*Reading passage:*
══════

Kardinia International College is an independent K-12 school located in Bell Post Hill, Geelong, Victoria, Australia. It is a triple campus college, residing on the site of the former Morongo Girls' College and has two other campuses, one in Lovely Banks, Geelong and another located in Chiang Mai, Thailand. Enrolment across the school is usually around 1800 full time students.

History

Beginnings 
Kardinia International College was founded by the late Yoshimaro Katsumata  who purchased Morongo's buildings, grounds, facilities and resources in mid-1995. It first opened in 1996 with 31 secondary students and 42 kindergarten children.  The International Baccalaureate has been implemented at the primary years level and at the Diploma level.

The word Kardinia is an Aboriginal word which means sunrise or new beginning.

Gotemba Nishi High School, also owned by Katsumata, is a sister school to Kardinia International College.

The construction of a third campus and an Aquatic Centre were announced in 2015 as a part of the 20th anniversary celebrations.
 
In 2015, it was announced that founding principal, Mr John Goodfellow, would be retiring as principal after 20 years in the job. Mr Goodfellow remained involved with the college as a director and Sum Pun director. Mr David Fitzgerald took up the role of principal at the beginning of 2016 and continued in the role until 2018.  On 1 January 2019, Catherine Lockhart became the college's third principal after being appointed from her previous role as Deputy Head at Woodcroft College in South Australia.

Principals

Structure
The college is divided into four distinct sections:

 The Early Learning Centre incorporates a three- and four-year-old kindergarten, in addition to a pre-school.

══════

*Extracted data:*
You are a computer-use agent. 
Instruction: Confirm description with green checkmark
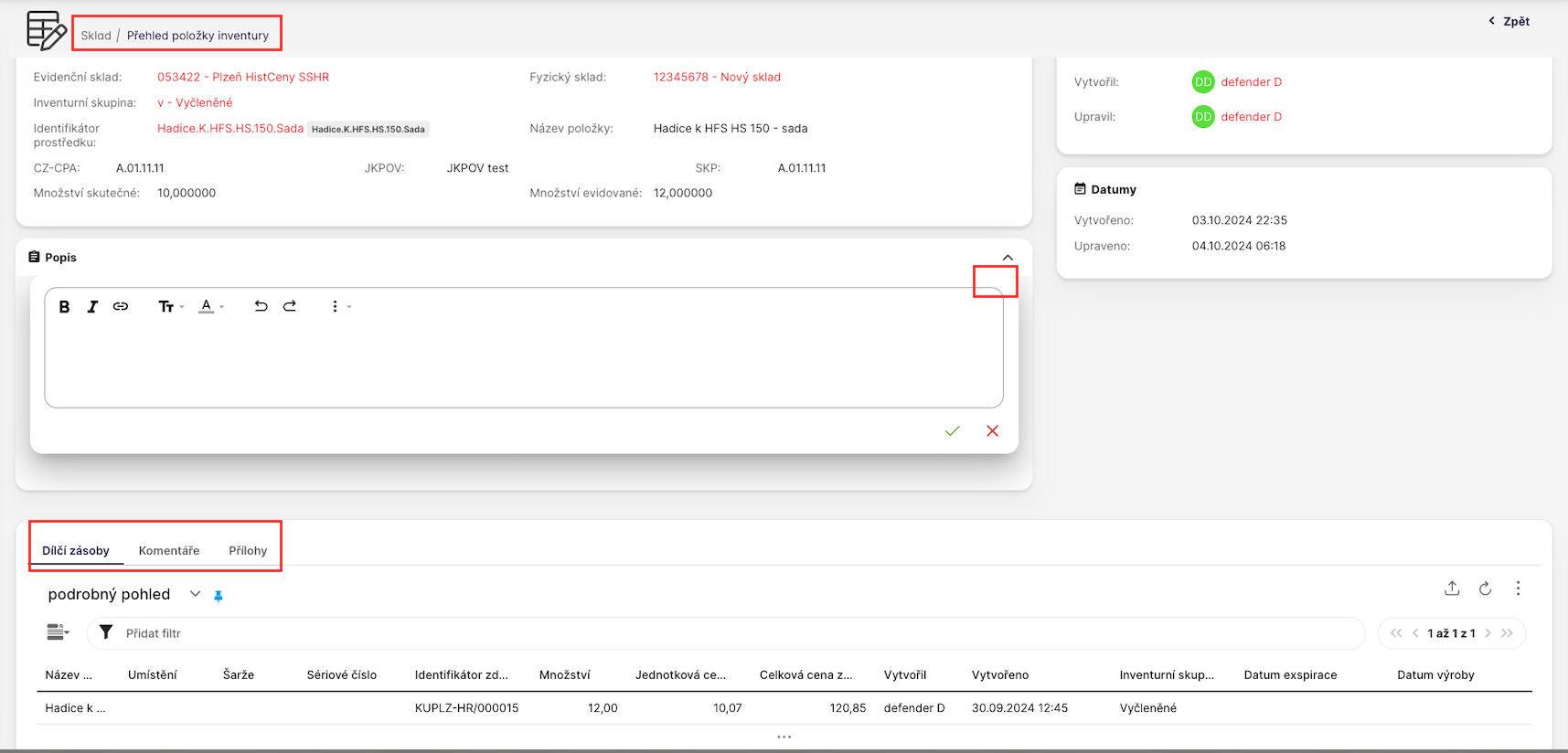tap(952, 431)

══════

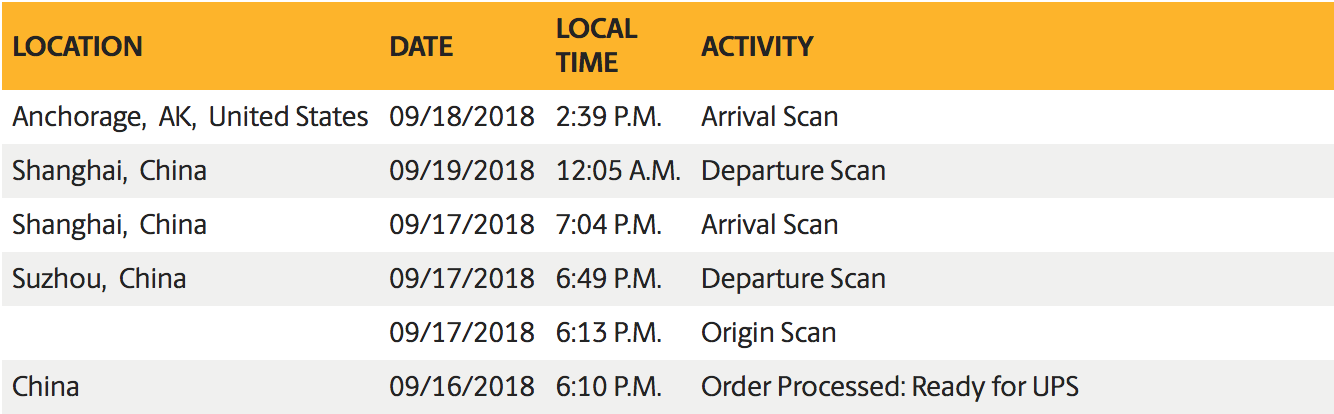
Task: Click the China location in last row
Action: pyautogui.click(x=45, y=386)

══════

*Goals:*
1. Answer these questions from the Kardinia College text, one per line:
(a) In what year did the college first open?
(b) What does the word Kardinia mean?
(c) Who became the college's third principal on 1 January 2019?
2. Copy everything in the Kardinia College text from "Gotemba Nishi High" down to "20th anniversary celebrations.", swapping "Aquatic Centre" for "Sports Centre".

*Set of answers:*
1.
(a) 1996
(b) Sunrise or new beginning
(c) Catherine Lockhart

2.
Gotemba Nishi High School, also owned by Katsumata, is a sister school to Kardinia International College.

The construction of a third campus and an Sports Centre were announced in 2015 as a part of the 20th anniversary celebrations.